21:04It's every opinion on earth. Um, well, so the book is out in May. What's the exact date?
21:13May 5th. May 5th. So that should be right. Uh, right. As this episode is coming out, I heartily
21:20recommend people picking it up because, uh, we live in a crazy world, but someone has created an even
21:27crazier one. So it's, I think it's, I know it's crazy, but I think it's a solution to everything.
21:32I firmly believe this is actually not a, not a speculative fiction book. I kind of want it to
21:37come true. Yeah, absolutely. So let's, uh, let's get into a couple of speed round questions if you're
21:43ready. Uh, okay. So what is a book you always recommend, uh, fiction and nonfiction? Oh, good.
21:51The War of Art by Steven Pressfield for nonfiction, super short, and it just, uh, teaches you how to get
21:57over resistance to your work. Um, and then fiction. I love a little life by, uh, Hanya Yanagihara because
22:04it's just so immersive. Um, and there's something about that book that is like a fever dream. It just
22:09kidnaps you and then you're gone. What is a classic that you think should have its must read rating
22:15revoked? Oh, that's interesting. I was just rereading, uh, oh man, I have lots of them, but Scarlet Letter,
22:21because I hate the Scarlet Letter. I don't know why they make kids read it. It's so boring. Um, and
22:28then
22:28one that I think everyone should read, especially now that the movie came out is Wuthering Heights
22:31because Wuthering Heights, the novel looks nothing like that movie that just came out. It's crazy that
22:37book. And there's something about, I feel like if you make people read it, they'll think classics are
22:43fun because it's unhinged. That book is more unhinged than anything written, um, these days. Like I, you know,
22:50I remember when 50 shades of gray came out and everyone was going crazy about how taboo it was
22:54and everything. I'm like, has anyone read Wuthering Heights? It's so much worse.
22:59Wow. All right. Well that you just put it on my, uh, my next list. That sounds pretty good.
23:04Uh, do audio books count as reading a hundred percent, but especially with nonfiction because,
23:11um, you get the, I'm, I'm listening to Lena Dunham's, uh, memoir now, and there's something about,
23:17you know, nonfiction read by the writer that is just, you feel it, you know, um, fiction is trickier
23:24because you can get a pretty shitty narrator, but, um, I think fiction, it's better to have your
23:30imagination do it, I think, but anything to get people, you know, reading books.

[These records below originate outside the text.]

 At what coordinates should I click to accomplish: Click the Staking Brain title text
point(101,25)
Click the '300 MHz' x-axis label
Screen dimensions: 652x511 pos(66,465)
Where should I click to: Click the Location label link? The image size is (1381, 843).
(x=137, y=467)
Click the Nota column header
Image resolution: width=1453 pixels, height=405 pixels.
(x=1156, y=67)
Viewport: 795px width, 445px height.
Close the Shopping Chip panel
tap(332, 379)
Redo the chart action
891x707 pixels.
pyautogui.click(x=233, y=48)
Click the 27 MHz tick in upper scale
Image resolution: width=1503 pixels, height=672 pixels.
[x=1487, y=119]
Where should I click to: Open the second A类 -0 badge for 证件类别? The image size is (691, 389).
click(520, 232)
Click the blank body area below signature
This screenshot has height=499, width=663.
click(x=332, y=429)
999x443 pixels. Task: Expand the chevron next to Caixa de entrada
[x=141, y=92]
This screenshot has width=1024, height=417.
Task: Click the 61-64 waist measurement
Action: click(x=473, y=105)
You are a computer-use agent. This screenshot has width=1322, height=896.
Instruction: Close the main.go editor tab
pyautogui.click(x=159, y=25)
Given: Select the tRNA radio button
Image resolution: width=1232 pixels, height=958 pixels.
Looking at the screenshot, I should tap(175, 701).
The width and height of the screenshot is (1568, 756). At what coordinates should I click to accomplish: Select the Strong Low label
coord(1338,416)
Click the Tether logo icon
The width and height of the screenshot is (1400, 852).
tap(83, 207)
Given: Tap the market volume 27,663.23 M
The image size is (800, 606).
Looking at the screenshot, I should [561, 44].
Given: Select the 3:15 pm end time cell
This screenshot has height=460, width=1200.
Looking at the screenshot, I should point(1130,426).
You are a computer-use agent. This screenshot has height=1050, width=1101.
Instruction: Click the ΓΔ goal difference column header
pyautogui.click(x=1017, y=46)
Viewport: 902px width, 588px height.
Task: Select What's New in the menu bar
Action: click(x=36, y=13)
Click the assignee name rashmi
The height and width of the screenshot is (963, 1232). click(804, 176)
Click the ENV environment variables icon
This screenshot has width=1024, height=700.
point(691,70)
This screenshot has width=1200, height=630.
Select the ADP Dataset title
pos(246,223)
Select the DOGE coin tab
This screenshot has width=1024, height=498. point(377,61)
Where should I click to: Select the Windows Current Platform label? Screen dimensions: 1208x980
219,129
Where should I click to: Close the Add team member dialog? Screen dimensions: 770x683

23:34I gotta say, I'll, I, I listened to a lot of audio books when I'm walking and I've been
23:40listening to like, uh, some like classic noir, um, uh, stuff and hearing a guy like start to
23:48try to give the, the voice of the breathy woman who just came into the office is one of the
23:54funny.
23:55Oh man, that's where it breaks down. I, you know, for the school for the audio book, um,
23:59they gave me all these options and I said, we can't use any of these. We have to use my
24:03friend.
24:04They're like, has she ever done an audio book? I said, no, but you can do every voice on the
24:07planet. And she ended up doing eight books. Uh, wow. Um, 170 characters. I mean, so you just need
24:13someone who can do them. That's excellent. And then finally, what's better the book or the movie?
24:19Oh, I've never seen, let me see if I can actually say that. Have I ever seen a movie better
24:25than the
24:25book? Yes. The Bridges of Madison County, um, with Clint Eastwood and Meryl Streep is one of the
24:30best movies I have ever seen. And that book is useless. So I think, I think, I think that movie,
24:38uh, was pretty special. Uh, that's fantastic. Well, uh, you know, you're so reserved with your
24:44opinions, but, uh, I'm glad we, I wish I was, but then I'd be like AI, right? I have to
24:51say.
24:51Yeah. Amen. Uh, that's great. Awesome. Well, uh, so great talking to you again,
24:57young world is out, uh, may 5th and I heartily recommend it. And, uh, you will not have any
25:04problem spotting it in the bookstore. Definitely not.